• Text block

Walter Smith-Randolph said he was interested in LeAnne Armstead from the moment he met her at a 2005 barbecue hosted by Villanova University’s Black Cultural Society.

But it was a long, long, long time before anything came of it.

“I was 12 years a friend,” he said.

The two became friendly, a little closer than acquaintances, Ms. Armstead said, but not best friends either. They’d hang out with people in their social circle regularly, and they had a class together. Mr. Smith-Randolph, 34, had a car while in school, and recalled picking up Ms. Armstead, 35, from her family home in Brooklyn when driving back to college from his own family home in Queens Village, Queens. (“She says it only happened twice,” he said.)

He never made a move, though.

“She was beautiful, tall, gorgeous, and I thought that she was out of my league,” he said.

After both graduated — she in 2008, he in 2009 — they continued to see each other sporadically. When Mr. Smith-Randolph, who received a master’s degree in journalism from the City University of New York, later moved to Elmira, N.Y., for his first job in broadcasting, Ms. Armstead and another friend visited him there.

• Tasks for this exercise
1. In the couple's story, at what event did Walter Smith-Randolph first meet LeAnne Armstead?
2. Using the couple's story, explain in one to three sentences why Mr. Smith-Randolph never made a move on Ms. Armstead.
3. Please go on with the couple's story, starting after the visit to Elmira.

• Dataset extract
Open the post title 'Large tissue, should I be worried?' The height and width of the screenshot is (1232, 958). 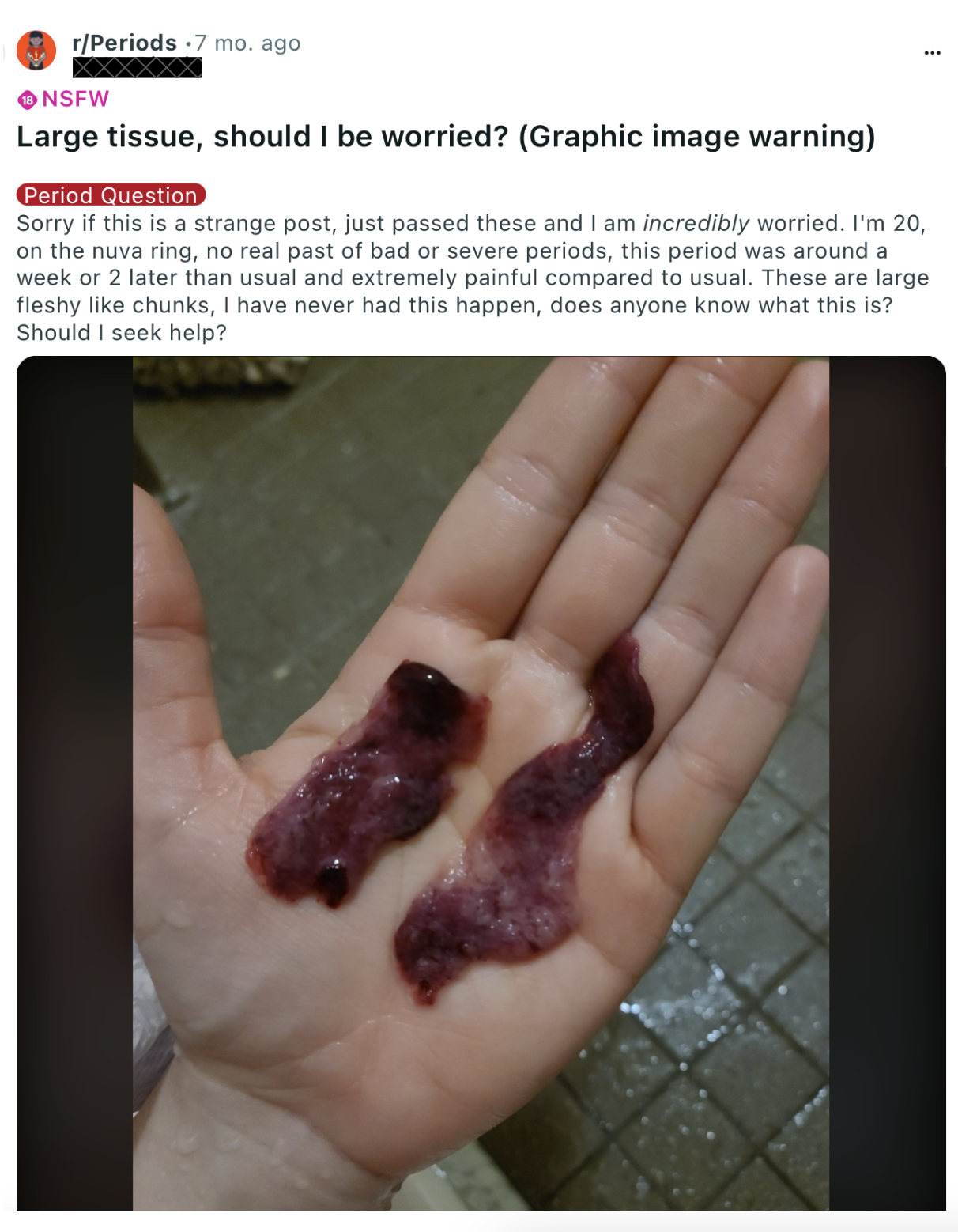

• Answer list
1. At a 2005 barbecue hosted by Villanova University's Black Cultural Society.

2. He found her beautiful, tall and gorgeous, and he thought she was out of his league.

3.
The two also often met up, with other people, in New York for “game watches,” which are essentially informal alumni reunions on the occasion of Villanova basketball games.

Ms. Armstead said that in November 2017, when Mr. Smith-Randolph had traveled from Kalamazoo, Mich., where he was then working, to New York for a family event, something changed.

They made plans to meet up at Mist Harlem, which was then a bar, restaurant and event space. She was attending with a group of friends, but the two still ended up making a quasi-solo evening of it.

“My girlfriends were asking me, ‘How come you’re not dating him?’” Ms. Armstead said. She responded, “He’s a catch, but I don’t want to mess up a friendship.”

Mani Crawford

The evening did get her thinking, though. She texted Mr. Smith-Randolph, who flew back to Michigan right after their meet-up, later that night to make sure that he had gotten home safe. In her mind, she was indicating to him that she was thinking about him more than casually.

Mr. Smith-Randolph remembers a little less subtlety in the course of the evening.

“When we started talking one on one, she grabbed my thigh,” said Mr. Smith-Randolph, who is now the investigative editor at Connecticut Public Broadcasting in Hartford. “I was like, Oh wow, this is something.”

The two commenced texting every day, “about the most minute things,” said Ms. Armstead, now an e-commerce marketing manager at the Kroger Company, a grocery and retailer. When Mr. Smith-Randolph returned to New York the next month, both anticipated that their relationship might evolve.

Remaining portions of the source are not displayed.